Kamakshi Jagannathan

Monte Carlo simulations for the phase behavior of symmetric nonadditive hard sphere mixtures

Computer simulation results are presented for the phase behavior of a symmetric binary mixture of nonadditive hard spheres. In this model, the hard sphere diameters are given by σAA=σBB=λd and σAB=d. At high densities and for small enough λ, this hard sphere mixture exhibits a fluid–fluid phase separation into an A-rich and a B-rich phase. Semigrand ensemble simulations are performed for the critical point and the phase behavior of this model for various values of λ. The results for the critical density are significantly different from previous simulation estimates. A comparison of our simulation results to existing theories shows that none of the theories are accurate for the location of the critical point, over the entire range of λ.

Density functional theory and Monte Carlo simulations for hard sphere fluids in square and rectangular channels

The density distribution of hard spheres in square and rectangular channels is studied using density functional theory and grand canonical ensemble Monte Carlo simulations. The theory uses the weighted density approximation for the excess Helmholtz free energy functional with the Curtin–Ashcroft approximation for the weighting function. The theoretical predictions are in good quantitative agreement with the simulations except for very high densities. The theory predicts pronounced layering in the channel as the density is increased, with high values of density at the surfaces and even higher densities at the corners where any two surfaces meet. Interesting interference effects are observed in the density profiles when compared to the case of a hard sphere fluid in slitlike pores.

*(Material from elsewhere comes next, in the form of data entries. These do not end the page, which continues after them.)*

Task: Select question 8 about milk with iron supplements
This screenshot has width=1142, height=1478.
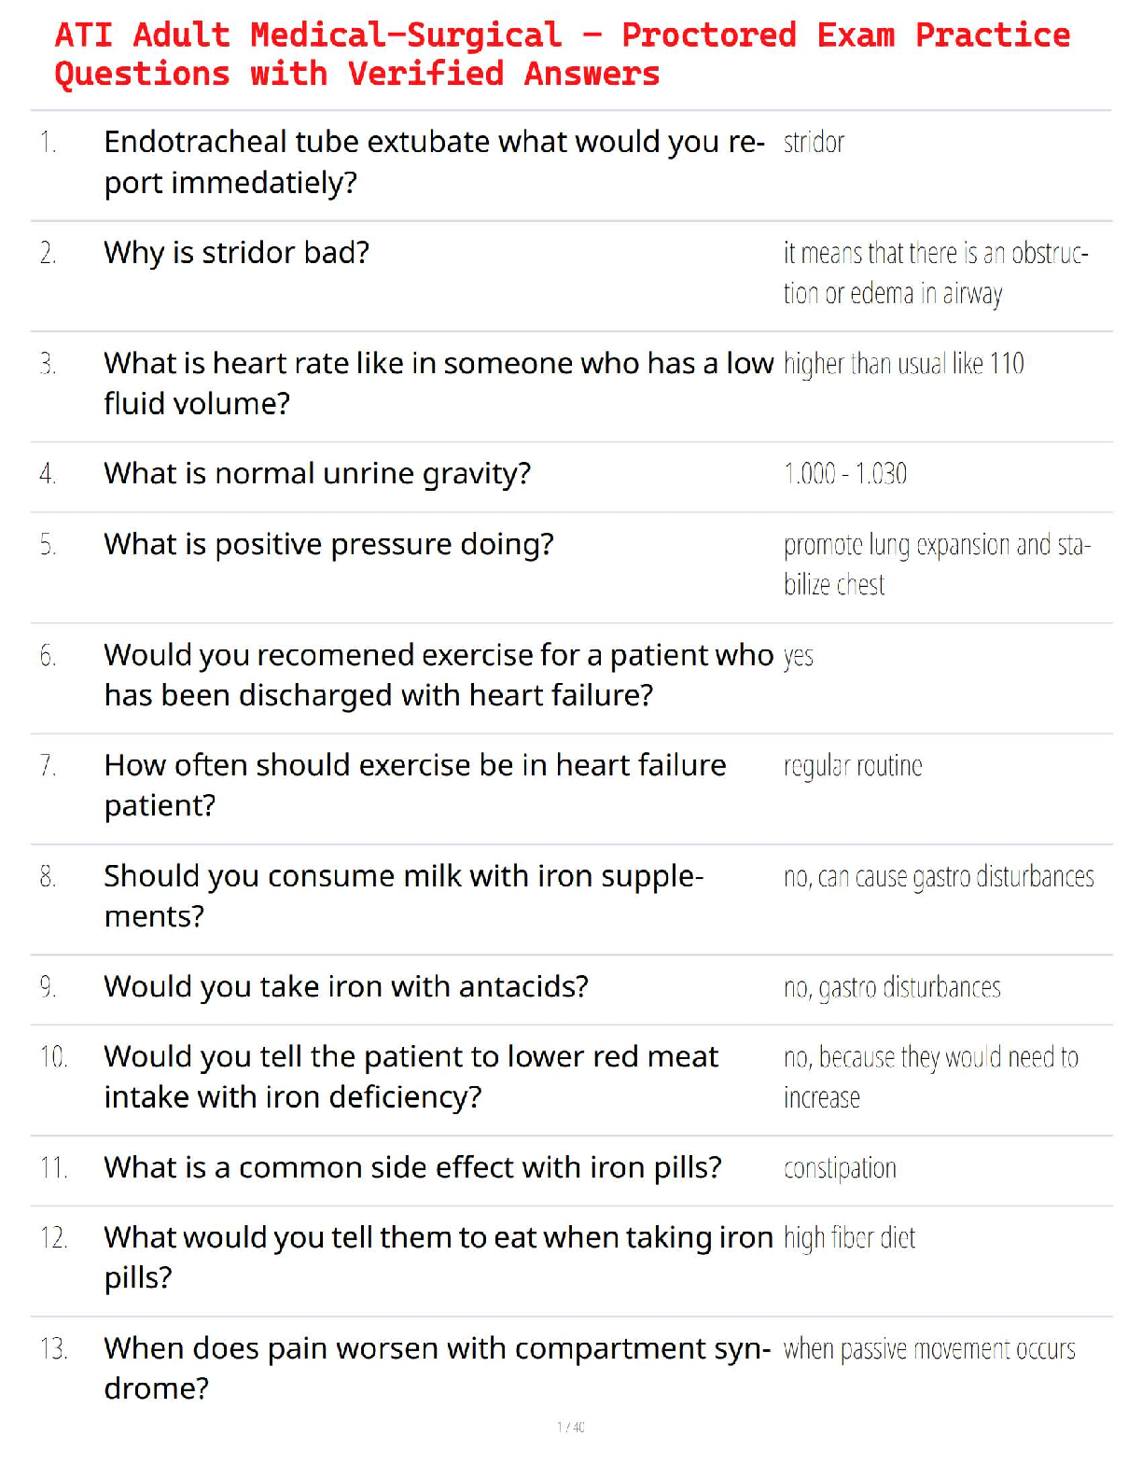Action: point(403,896)
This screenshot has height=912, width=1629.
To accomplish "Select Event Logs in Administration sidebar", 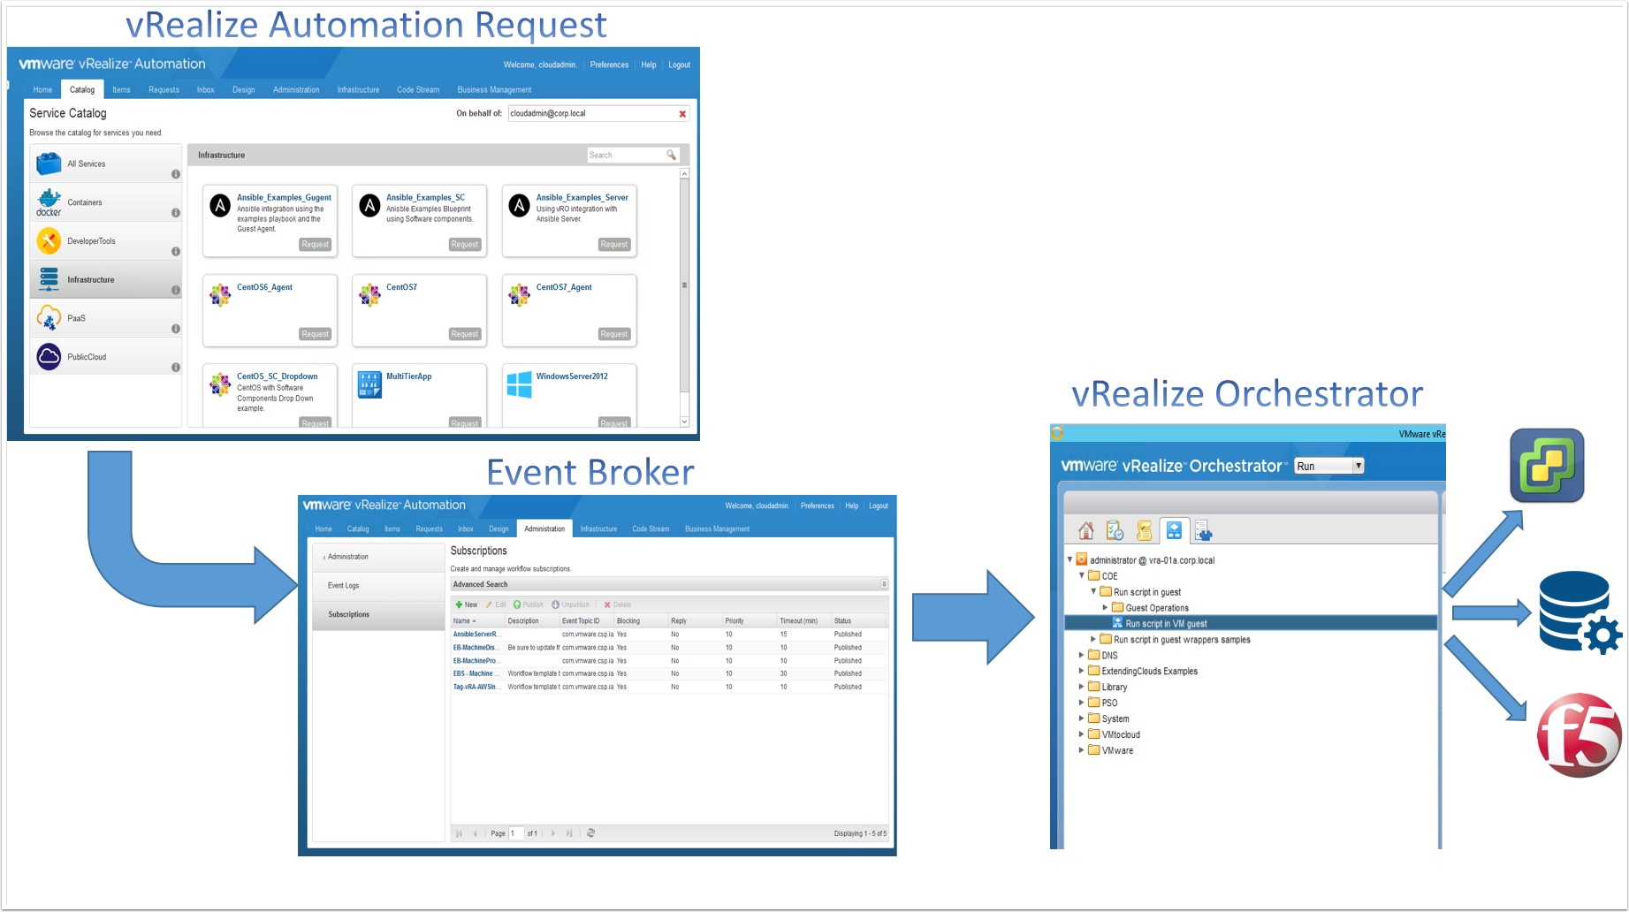I will click(x=343, y=586).
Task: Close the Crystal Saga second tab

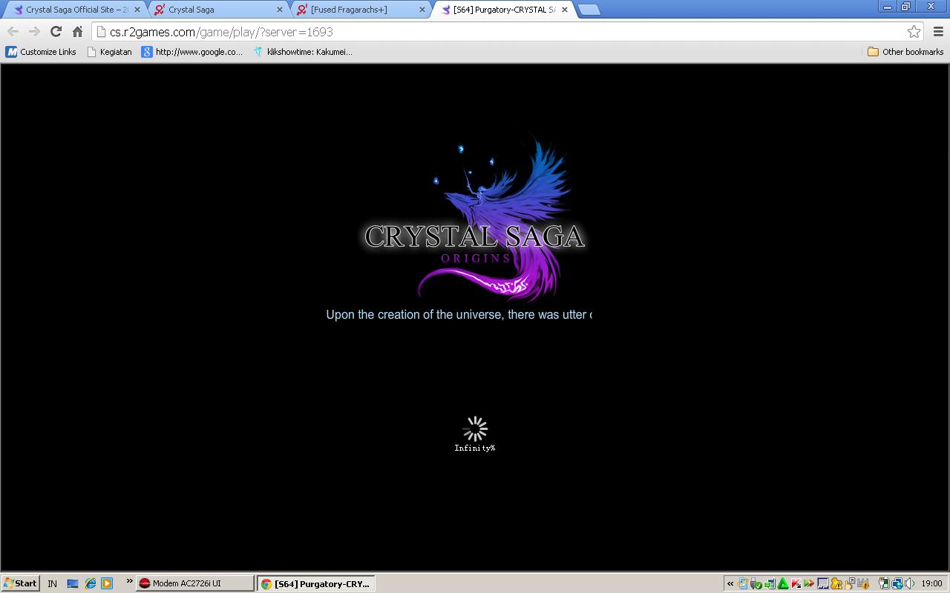Action: 281,10
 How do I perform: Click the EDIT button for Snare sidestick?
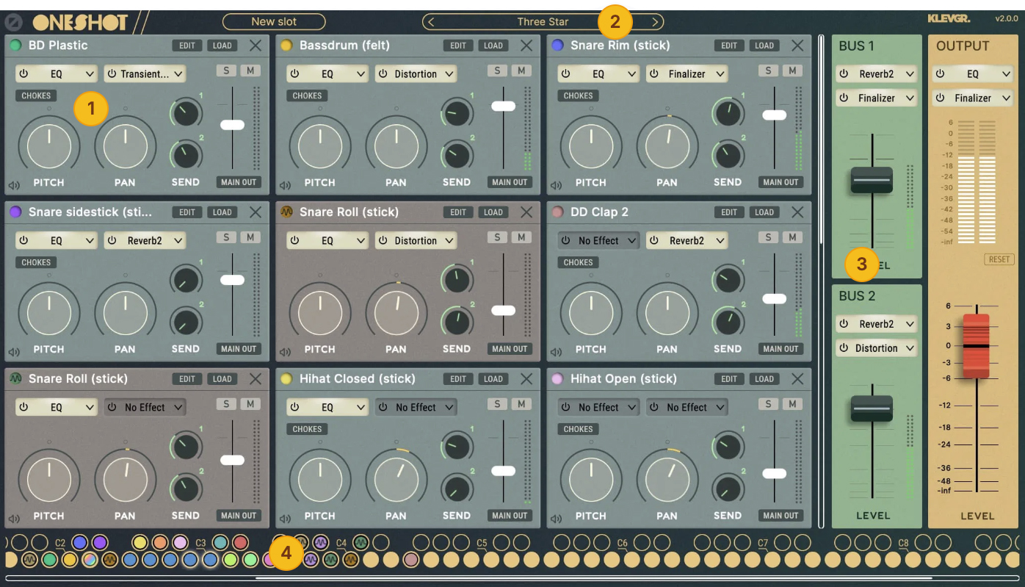click(x=187, y=212)
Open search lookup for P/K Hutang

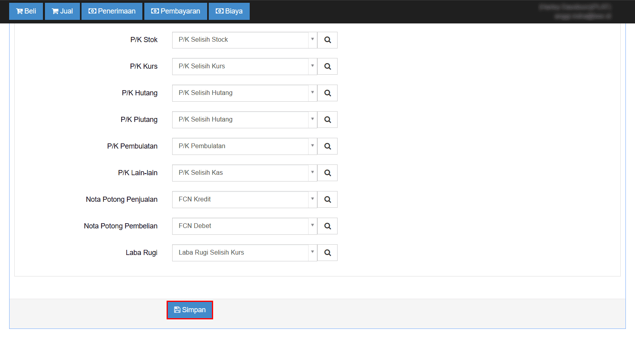[327, 93]
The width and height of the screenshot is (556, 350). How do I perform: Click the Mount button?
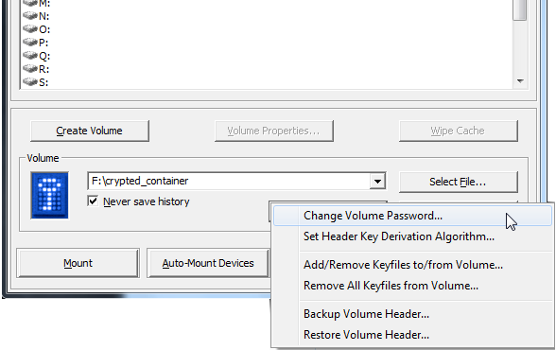point(78,263)
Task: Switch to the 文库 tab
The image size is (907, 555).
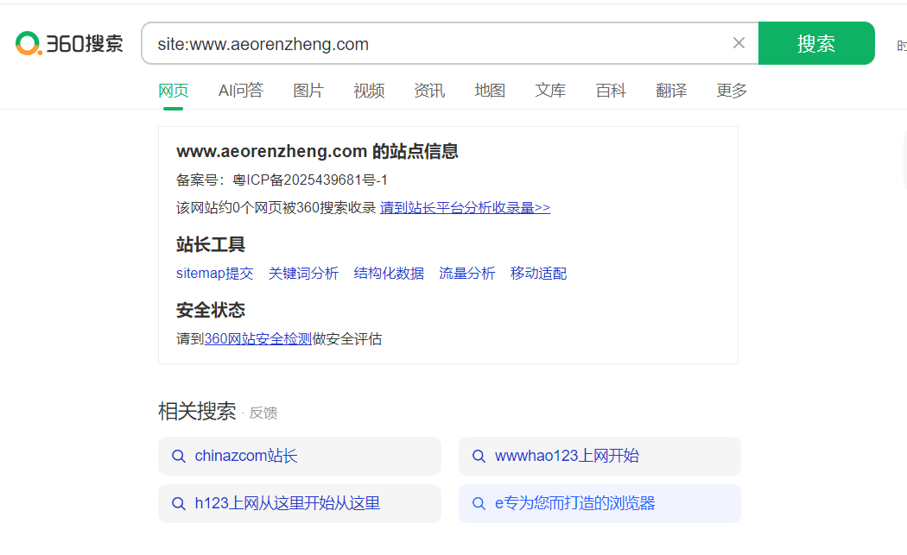Action: (550, 91)
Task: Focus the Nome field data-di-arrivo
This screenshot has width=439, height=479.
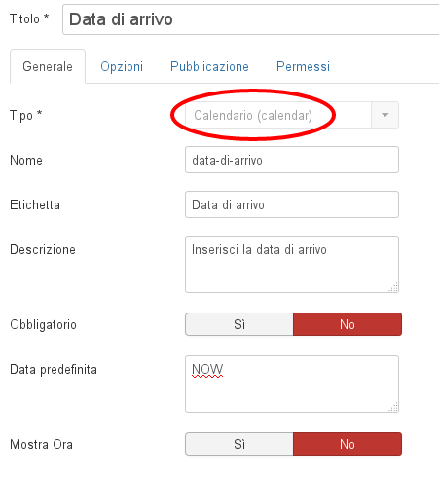Action: pyautogui.click(x=292, y=160)
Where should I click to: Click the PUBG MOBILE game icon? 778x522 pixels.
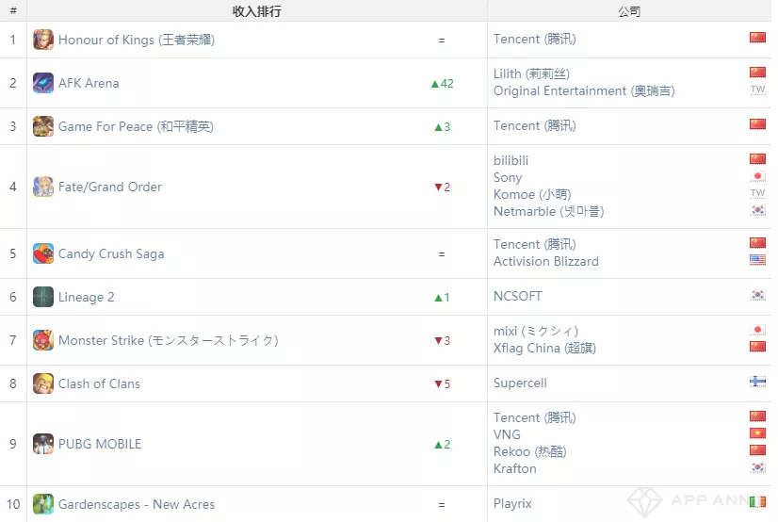click(43, 444)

A Monte Carlo study of the self-assembly of Bacteriorhodopsin

Bacteriorhodopsin (BR) and specific lipid molecules self-assemble into a quasi two-dimensional lattice structure known as the purple membrane (PM). In the PM, BR molecules exist in a trimeric form with lipid molecules present in the space enclosed by each trimeric unit and in the inter-trimer space. These trimeric units, which have a roughly circular cross-section, are arranged in hexagonal patterns with long-ranged crystalline order. In this work, we investigate the self-assembly of BR in the PM via Monte Carlo simulations of a two-dimensional model of the membrane and proteins. The protein molecules are modeled as 120 degrees sectors of a circle and the lipid molecules enter into the model through effective protein-protein interactions. The sectors cannot overlap with each other, and in addition to this excluded volume interaction there are site-site attractive interactions between specific points of the proteins to mimic interactions between helices on the proteins and lipid-induced interactions. At low values of the attractive well depth, the proteins are found in the monomeric form at all concentrations. At moderate and high values of the attractive well depth, trimers are formed as the concentration increases, and with a further increase in concentration the trimers organize into a hexagonal lattice. The interactions between the proteins and those induced by the intra-trimer lipids play an equally important role in the formation of trimers and the lattice. The lipids in the inter-trimer space cause the trimers to orient in a specific direction in the hexagonal crystal lattice.

Dynamics of fluids near the consolute critical point: a molecular-dynamics study of the Widom-Rowlinson mixture.

Molecular-dynamics simulations are presented for the dynamic behavior of the Widom-Rowlinson mixture [B. Widom, and J. S. Rowlinson, J. Chem. Phys. 52, 1670 (1970)] at its critical point. This model consists of two components where like species do not interact and unlike species interact via a hard-core potential. Critical exponents are obtained from a finite-size scaling analysis. The self-diffusion coefficient shows no anomalous behavior near the critical point. The shear viscosity and thermal conductivity show no divergent behavior for the system sizes considered, although there is a significant critical enhancement. The mutual diffusion coefficient, D(AB), vanishes as D(AB) approximately xi(-1.26 +/- 0.08), where xi is the correlation length. This is different from the renormalization-group (D(AB) approximately xi(-1.065)) mode coupling theory (D(AB) approximately xi(-1)) predictions. The theories and simulations can be reconciled if we assume that logarithmic corrections to scaling are important.